##### Passage for review

Further communication about this manuscript and questions regarding resource availability can be directed to the lead contact Geeske van Woerden (g.vanwoerden@erasmusmc.nl).

Materials availability

Mouse lines created in this study have been deposited to Mouse Genome Informatics (MGI: 7254975).

Experimental model and subject details

Generation of mouse line

To generate the CAMK2ALSL mouse model, the construct used to generate the Camk2a floxed mouse line was used as a starting point (Achterberg et al., 2014). From this construct the 5′ flanking arm of exon 2 and the 3′ flanking arm containing exon 2 of Camk2a were obtained and cloned in a vector containing the cassette of Camk2a-exon2 fused to tdTomato, followed by the woodchuck hepatitis virus post-transcriptional regulatory element (WPRE), flanked by LoxP sites, and a neomycin cassette for positive selection, flanked by Frt sites. All exonic sequences were sequenced to verify that no mutations were introduced accidentally. The targeting construct was linearized and electroporated into E14 ES cells (derived from 129P2 mice). Cells were cultured in BRL cell-conditioned medium in the presence of leukemia inhibitory factor. After selection with G418 (200 μg/mL), targeted clones were identified by PCR (long-range PCR from neomycin resistance gene to the region flanking the targeted sequence). A clone with normal karyotype was injected into blastocysts of C57BL/6J mice. Male chimeras were crossed with female C57BL/6J mice and resulting offspring was further backcrossed into the C57BL/6J background. To obtain the mice used for experiments, heterozygous CAMK2LSL females (15 times backcrossed in C57BL/6J) were crossed with Tg(CAG-cre/Esr1∗)5Amc (CAG-CreESR) male mice (MGI:2182767) (17 times backcrossed in 129S2/SvPasCrl). Of the F1 offspring, the heterozygous CAMK2ALSL;CAG-creESR were crossed with heterozygous CAMK2ALSL mice, obtaining the resulting experimental group: CAMK2ALSL, CAMK2ALSL;CAG-CreESR, CAMK2AWT and CAMK2AWT;CAG-CreESR. Adult (>8 weeks) mice of both sexes were used for the experiments. During the experiments, the experimenter was blind for the genotypes. All mice were group housed at 22 ± 2°C, except for the nest building test when they were single caged. They were on a 12/12h light/dark cycle with food and water available ad libitum. All experiments were performed during the light phase. All animal experiments were conducted in accordance with the European Commission Council Directive 2010/63/EU (CCD project license AVD101002017893), and all described experiments and protocols were subjected to ethical review (and approved) by an independent review board (IRB) of the Erasmus MC.

##########
##### Stored data

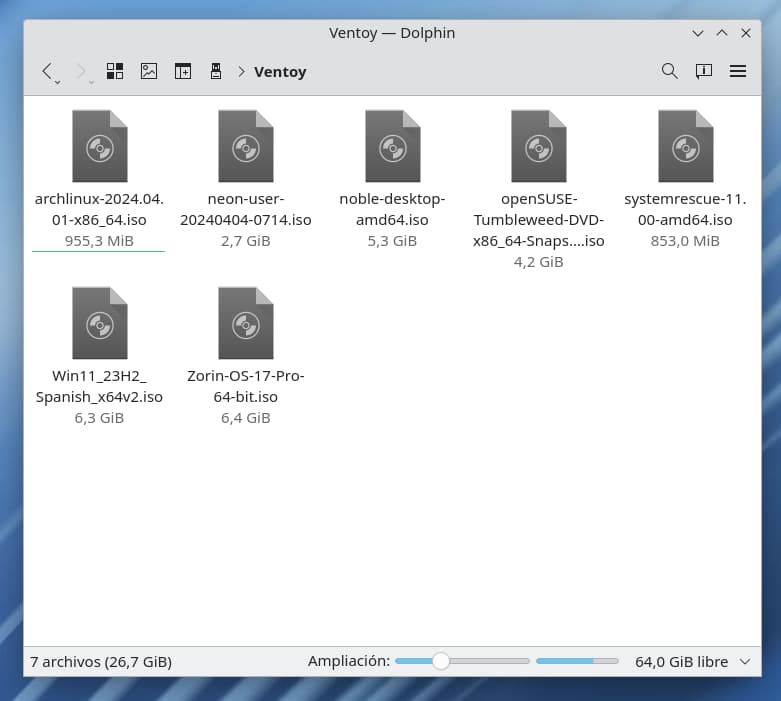Toggle file previews display
Image resolution: width=781 pixels, height=701 pixels.
coord(149,72)
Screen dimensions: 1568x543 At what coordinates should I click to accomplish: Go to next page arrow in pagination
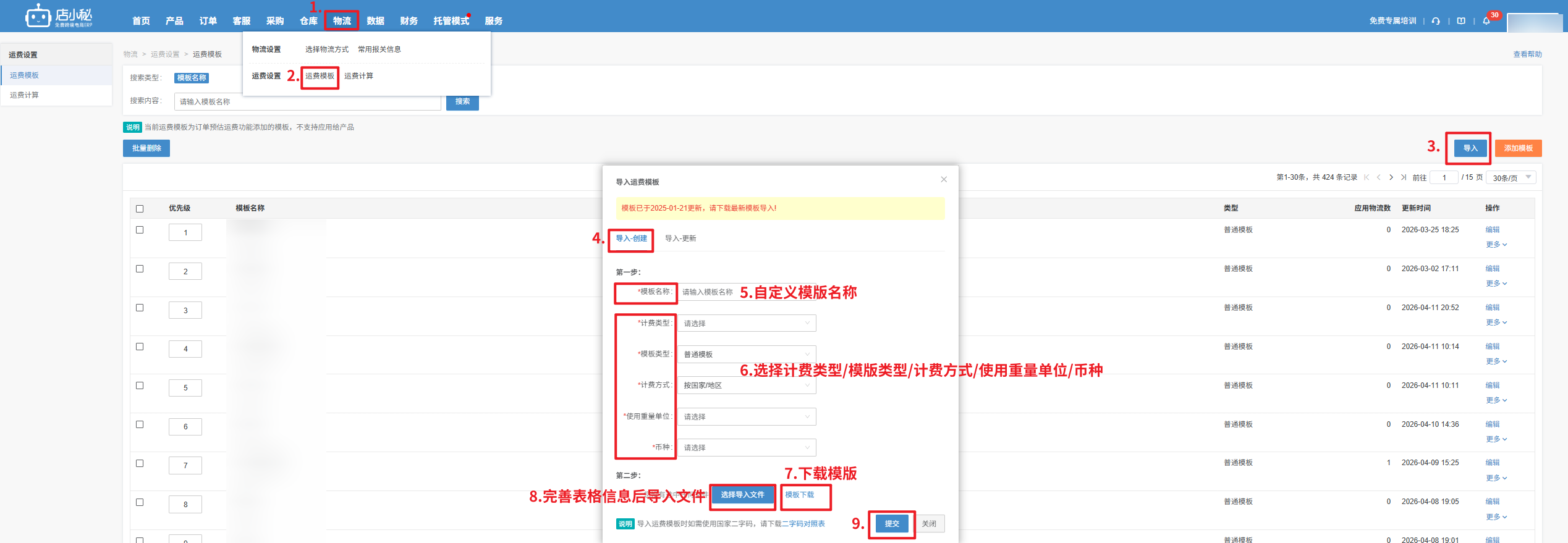(x=1391, y=177)
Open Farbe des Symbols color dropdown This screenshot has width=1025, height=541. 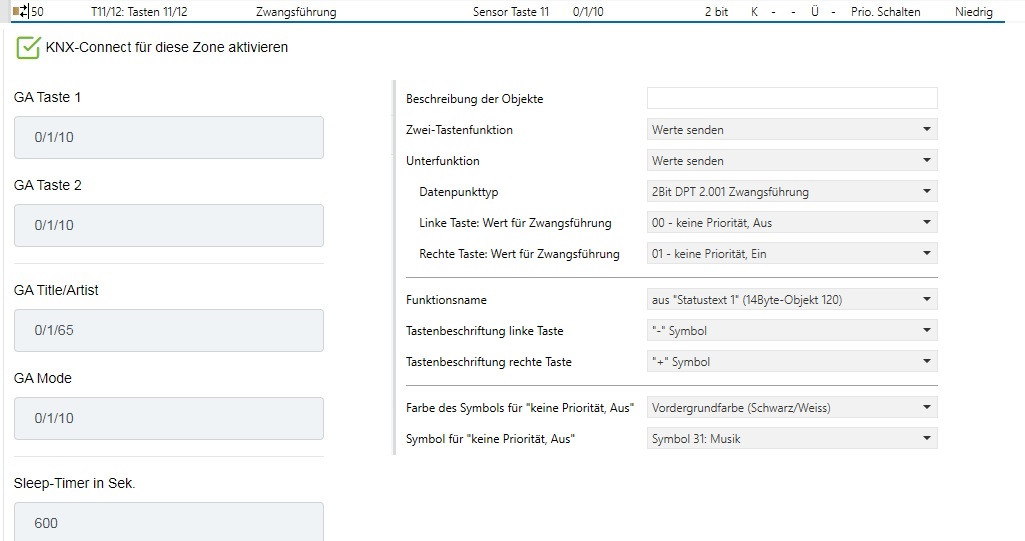click(x=791, y=407)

##########

◆ Requirement 1 ◆
Return the part of the mouse-line methods text from "Further communication about" up to and including "van Woerden (g.vanwoerden@erasmusmc.nl).", copied word for word.
◆ Requirement 2 ◆
According to the mouse-line methods text, at what concentration was G418 used for selection?

◆ Expected answer 1 ◆
Further communication about this manuscript and questions regarding resource availability can be directed to the lead contact Geeske van Woerden (g.vanwoerden@erasmusmc.nl).

◆ Expected answer 2 ◆
200 μg/mL